Stored data
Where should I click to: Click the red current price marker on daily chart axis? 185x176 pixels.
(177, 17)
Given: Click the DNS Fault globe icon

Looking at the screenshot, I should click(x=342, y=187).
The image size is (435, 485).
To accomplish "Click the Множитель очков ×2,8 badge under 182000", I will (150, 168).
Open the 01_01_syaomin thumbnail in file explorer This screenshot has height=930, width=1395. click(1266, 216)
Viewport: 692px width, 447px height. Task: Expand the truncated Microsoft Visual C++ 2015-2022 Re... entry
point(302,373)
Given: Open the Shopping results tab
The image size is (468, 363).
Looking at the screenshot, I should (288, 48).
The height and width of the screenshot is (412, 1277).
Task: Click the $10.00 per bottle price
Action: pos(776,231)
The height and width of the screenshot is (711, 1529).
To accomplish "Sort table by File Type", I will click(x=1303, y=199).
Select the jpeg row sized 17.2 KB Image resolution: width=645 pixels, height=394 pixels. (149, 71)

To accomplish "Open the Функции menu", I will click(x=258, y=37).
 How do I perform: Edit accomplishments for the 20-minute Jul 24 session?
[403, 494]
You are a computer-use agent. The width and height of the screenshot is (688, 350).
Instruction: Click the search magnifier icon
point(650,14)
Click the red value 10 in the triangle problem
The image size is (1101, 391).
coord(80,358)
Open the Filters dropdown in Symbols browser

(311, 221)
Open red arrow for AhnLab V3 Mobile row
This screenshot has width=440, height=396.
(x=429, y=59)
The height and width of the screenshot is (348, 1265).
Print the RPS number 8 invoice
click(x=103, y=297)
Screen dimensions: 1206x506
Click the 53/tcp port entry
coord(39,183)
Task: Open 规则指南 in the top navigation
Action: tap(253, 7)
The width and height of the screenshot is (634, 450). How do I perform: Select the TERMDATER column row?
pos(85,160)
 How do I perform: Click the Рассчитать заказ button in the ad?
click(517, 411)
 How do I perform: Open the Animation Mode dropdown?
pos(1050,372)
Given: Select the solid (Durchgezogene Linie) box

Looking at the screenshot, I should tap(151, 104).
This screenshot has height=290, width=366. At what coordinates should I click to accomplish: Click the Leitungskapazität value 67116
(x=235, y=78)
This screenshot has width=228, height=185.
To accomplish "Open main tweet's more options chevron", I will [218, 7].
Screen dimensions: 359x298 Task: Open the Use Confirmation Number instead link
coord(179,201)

Exercise requirements: Keep the wording exact. Give all of the records again.

Completed task:
Where should I click to: Click the red current price marker on daily chart axis? 185x176 pixels.
(177, 17)
Given: Click the DNS Fault globe icon

Looking at the screenshot, I should click(x=342, y=187).
The image size is (435, 485).
To accomplish "Click the Множитель очков ×2,8 badge under 182000", I will (150, 168).
Open the 01_01_syaomin thumbnail in file explorer This screenshot has height=930, width=1395. click(1266, 216)
Viewport: 692px width, 447px height. Task: Expand the truncated Microsoft Visual C++ 2015-2022 Re... entry
point(302,373)
Given: Open the Shopping results tab
The image size is (468, 363).
Looking at the screenshot, I should (288, 48).
The height and width of the screenshot is (412, 1277).
Task: Click the $10.00 per bottle price
Action: pos(776,231)
The height and width of the screenshot is (711, 1529).
To accomplish "Sort table by File Type", I will click(x=1303, y=199).
Select the jpeg row sized 17.2 KB Image resolution: width=645 pixels, height=394 pixels. (149, 71)

To accomplish "Open the Функции menu", I will click(x=258, y=37).
 How do I perform: Edit accomplishments for the 20-minute Jul 24 session?
[403, 494]
You are a computer-use agent. The width and height of the screenshot is (688, 350).
Instruction: Click the search magnifier icon
point(650,14)
Click the red value 10 in the triangle problem
The image size is (1101, 391).
coord(80,358)
Open the Filters dropdown in Symbols browser

(311, 221)
Open red arrow for AhnLab V3 Mobile row
This screenshot has width=440, height=396.
(x=429, y=59)
The height and width of the screenshot is (348, 1265).
Print the RPS number 8 invoice
click(x=103, y=297)
Screen dimensions: 1206x506
Click the 53/tcp port entry
coord(39,183)
Task: Open 规则指南 in the top navigation
Action: tap(253, 7)
The width and height of the screenshot is (634, 450). How do I perform: Select the TERMDATER column row?
pos(85,160)
 How do I perform: Click the Рассчитать заказ button in the ad?
click(517, 411)
 How do I perform: Open the Animation Mode dropdown?
pos(1050,372)
Given: Select the solid (Durchgezogene Linie) box

Looking at the screenshot, I should tap(151, 104).
This screenshot has height=290, width=366. At what coordinates should I click to accomplish: Click the Leitungskapazität value 67116
(x=235, y=78)
This screenshot has width=228, height=185.
To accomplish "Open main tweet's more options chevron", I will [218, 7].
Screen dimensions: 359x298 Task: Open the Use Confirmation Number instead link
coord(179,201)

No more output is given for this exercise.